Je scrute les feuillages, perplexe, tentant de déterminer la nature de ces
formes insolites. Alors que je m'obstine à mieux voir ce qu'il y a au-delà
des choses tangibles, les voix des enfants, qui emplissaient jadis l'atmosphère,
deviennent de plus en plus distantes. Qu'importe, ce qui m'intéresse, ce sont
ces murmures complices... Cherche-t-on à me cacher quelque chose? Tout d'un
coup, un cri déchirant perce le silence. Mes yeux se rivent alors à nouveau
sur le petit pont. J'aperçois alors une petite fille vêtue de rouge, l'auteur
de ce cri, qui se débat frénétiquement dans l'étang: lors de mes quelques
instants d'inattention, elle est tombée du pont.

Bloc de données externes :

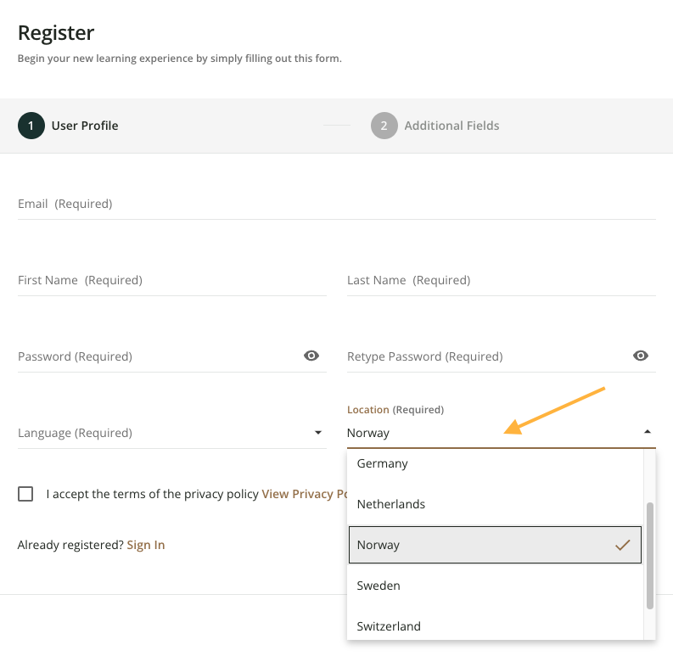
Task: Collapse the Location dropdown arrow
Action: point(648,432)
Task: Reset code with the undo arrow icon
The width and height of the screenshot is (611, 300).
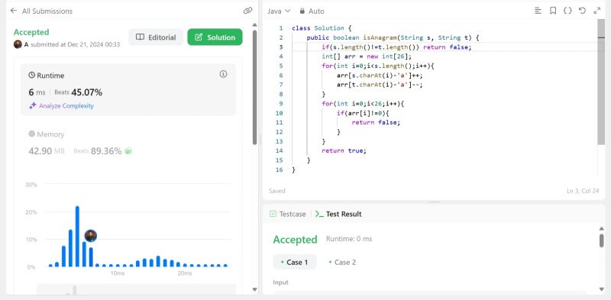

Un noeud d'angoisse et d'appréhension
se forme alors dans ma gorge désormais sèche, je tends mes mains pour la récupérer,
mais elle a disparue, ce n'est qu'une forme sombre indescriptible qui flotte
sur l'étang, en direction des berges au fond du paysage. La pénible réalité
vient alors me frapper. Combien d'enfants ont été victimes de la soif insatiable
de cet étang sournois et traître ? Combien d'ombres juvéniles viennent hanter
ce paysage pittoresque? Une vague oppressante de culpabilité vient alors me
harceler. Si envoûté par le mystère derrière ces sombres formes, je les avais
négligés, ces enfants maudits par l'inconscience. En cherchant plus loin,
tentant goulûment de voir au delà, j'ai terni et brisé à tout jamais cet instant
privilégié. Inconsolable, j'ouvre les yeux, et me voilà à nouveau tout seul
auprès d'un étang paisible, anticipant les bruits de petites bottines qui
viendrait peut-être trotter sur le petit pont.